When I was a boy, the wild world was my great love. The bush began a mile or two from the edge of town and, clad in cotton jeans, a T-shirt, and torn running shoes, I wandered into the backcountry. Almost always alone, I carried across my shoulders the packsack my father brought back from the war. In it were usually a couple of apples and two peanut butter sandwiches made with my mother’s fresh bread, along with a coil of fishing line with a few hooks and some worms I had dug up from the garden and wrapped in wax paper. I had my father’s army water bottle hooked to my belt, and to complete the outfit, a slingshot when I was small, then a BB gun, and later, when I was thirteen, a .22 Cooey rifle.
In the seasons of the forest I was a white hunter, a boy playing at being a man, modelling myself on the books I had read: Ernest Thompson Seton’s Wild Animals I Have Known or R. M. Ballantyne’s The Gorilla Hunters. Movie actors helped: Stewart Granger heroic in Africa or the endless cowboy movies with Tom Mix, Hopalong Cassidy, Roy Rogers, and Lash LaRue sitting alone around campfires staring off at the stars, trusty horse and dog beside them. Equally alone, I sat around my own fires beside lakes, creeks, and isolated meadows staring up at what I knew were the same stars. Sometimes, coming home, I would stop and wait an hour until I had changed back into the boy my mother knew. The bogs and scree, the forest and the desert hills were mine to wander.

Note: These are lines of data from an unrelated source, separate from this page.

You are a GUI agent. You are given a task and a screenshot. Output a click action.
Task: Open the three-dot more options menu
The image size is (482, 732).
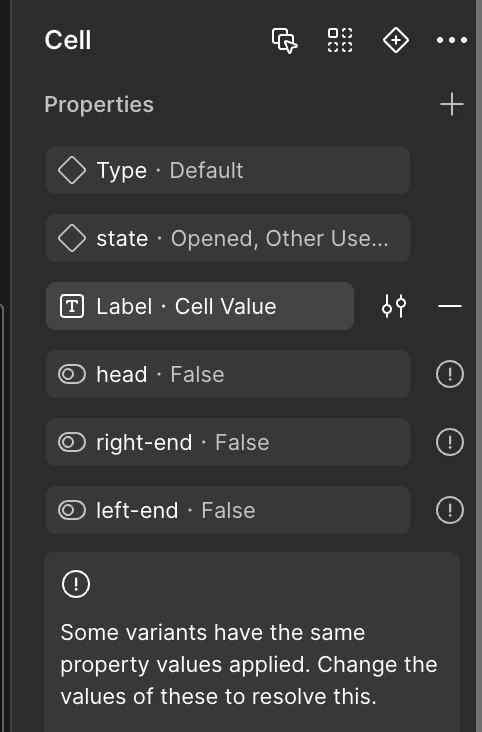(452, 41)

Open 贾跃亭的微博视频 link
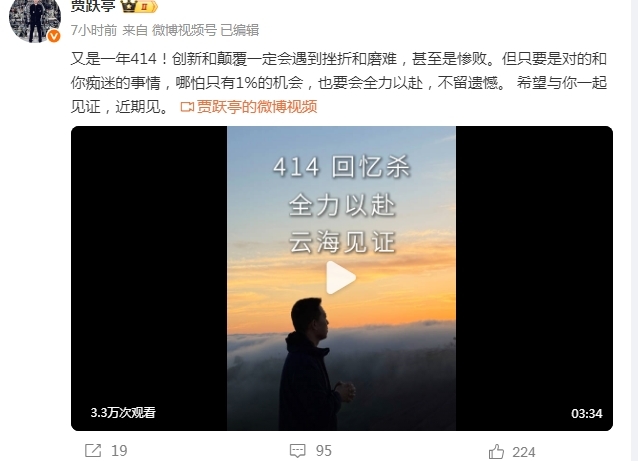pyautogui.click(x=257, y=107)
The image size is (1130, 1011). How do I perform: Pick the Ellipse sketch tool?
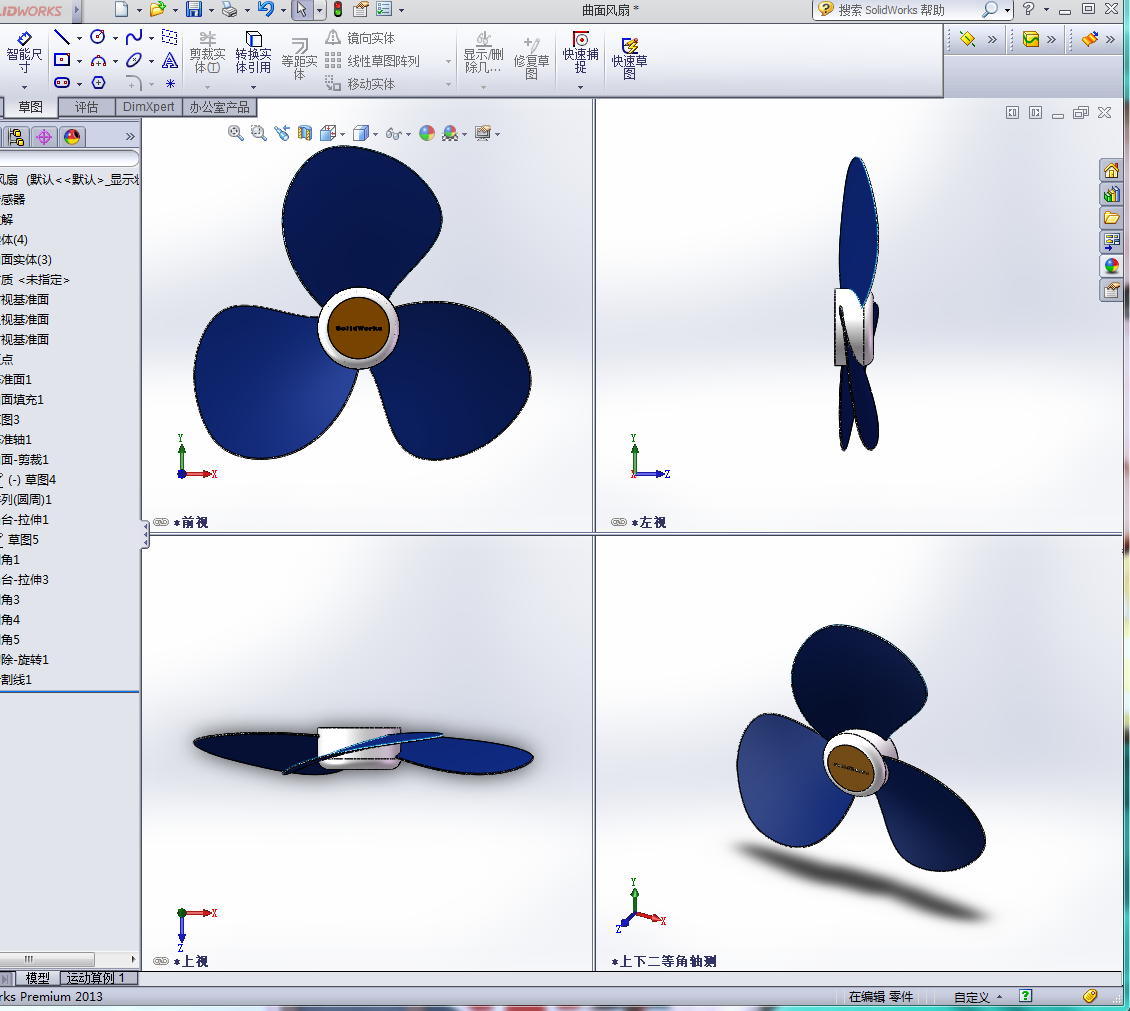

I delighted in the crash of the tree as it fell. The sigh of the branches as they rushed through the air was a breath I loved. The trunk and limbs took with them the smaller trees nearby and left a gaping hole in the forest. I gave no thought to the sun as it poured through and seared the mosses and fragile plants that lived in the shadowed understorey of the trees. The loggers who followed me did far worse to the forest with their chainsaws, cables, and Cats.

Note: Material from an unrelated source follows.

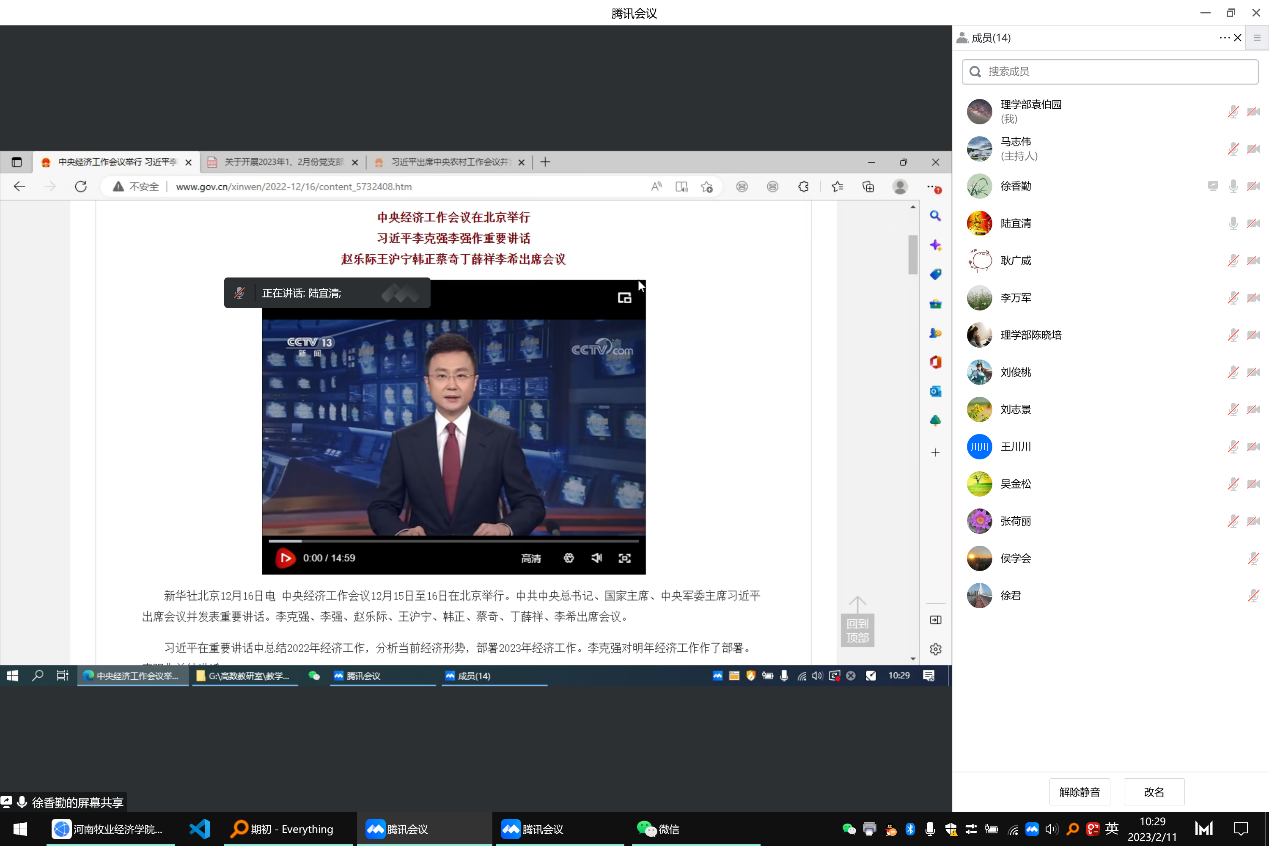
Task: Open the 高清 video quality selector
Action: 531,558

The waste of what had once been the forest was left to grow again as best it could from under the trashed and broken trunks of smaller trees. Left behind was the raw detritus of stumps, roots, and branches. Gouts of alluvial gravel and stone were heaved up and small creeks buried. Fifteen years later, I went back to that country to visit my father’s grave. On an impulse of what I know now was loneliness, I drove up into the mountains where I had built those bush roads. Here and there were patches of young trees. Most of what I saw was scrub brush and raw stone. The forest had not returned.
I was still a boy back in the fifties. When I turned eighteen my father told me I was a man and kicked me out of his house. I married my pregnant girlfriend and worked at a large sawmill up on the North Thompson River. After I had worked my way off the mill floor and into the office as a petty clerk and first-aid man, I became privy to the discussions of the bosses when they decided to trash thousands of cedar trees with Cats rather than log them and haul them in to the mill. The market price of cedar was low that autumn and the cost of milling the trees too high. When asked by a man from the Forest Service why there had been such wholesale destruction, the bosses told him it was the result of the cedar trees breaking apart when they had fallen. Brittle trees, the bosses maintained. Nothing more was said as the loggers turned to a new-cut block of prime Douglas fir.

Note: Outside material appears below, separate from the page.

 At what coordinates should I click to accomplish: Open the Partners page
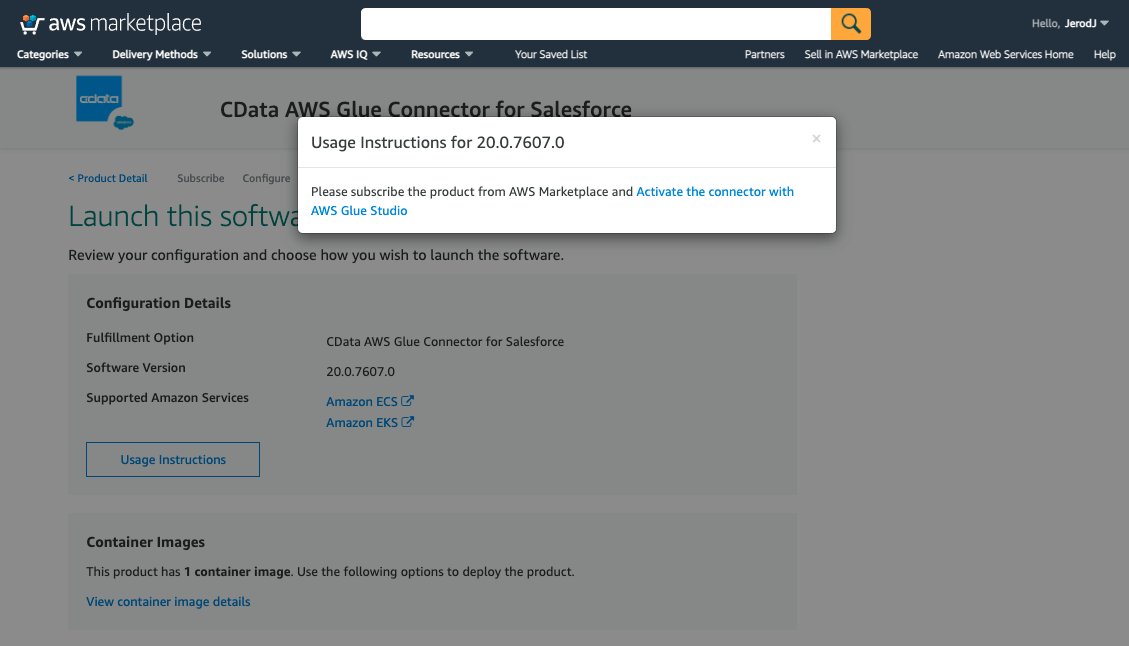click(764, 54)
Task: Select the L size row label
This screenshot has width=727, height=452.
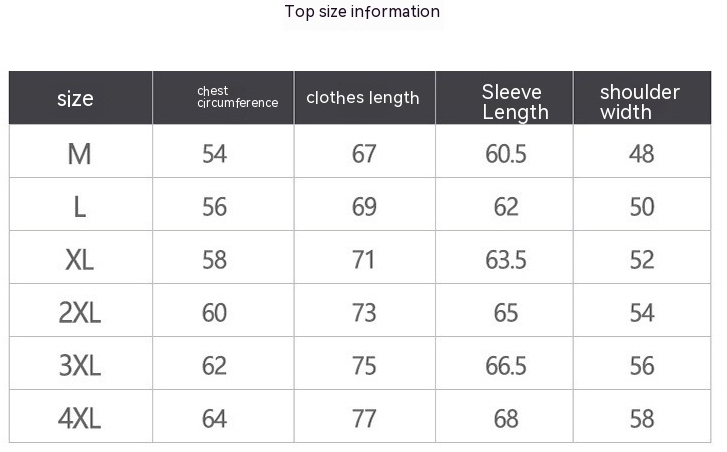Action: [79, 207]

I’ve walked the clear-cuts. I helped make some of them. I know what’s left when the machines and men leave. Everything is destroyed, young trees are broken, and shrubs and smaller plants are crushed by the falling timber and grinding tractor pads. The earth is overturned and the acidic soil beloved of conifers is left bare to be washed away by the rains into the streams where it gluts the water, killing the fish and the smaller aquatic life the fish feed upon.
The natural disaster of a forest fire returns carbon to the soil, enriching it for the new forest to come. A clear-cut removes the trees that are the source of that carbon. To walk there is to see a landscape devastated as if by bombs. Reforestation? It seems that real care is taken only for the hills and mountains that border highways where tourists and people from the cities can see them. Those are the clear-cuts where the corporations put up signs to tell the passing cars when the forest was replanted and how well it is doing today.
The corporations rarely harvest their trees right up to a highway. If you stop your car and walk 300 metres into a forest, you will often stumble across a clear-cut hidden from the cars that pass. The trees you see by the side of the road are the illusion of a forest left there to salve your conscience. Back out of sight, on the plateaus and hills and mountains, the forests are doing poorly. The variety of species is reduced to one of fir, pine, hemlock, spruce, tamarack, or whatever, depending on which of one or two species is likely to return the greatest profit.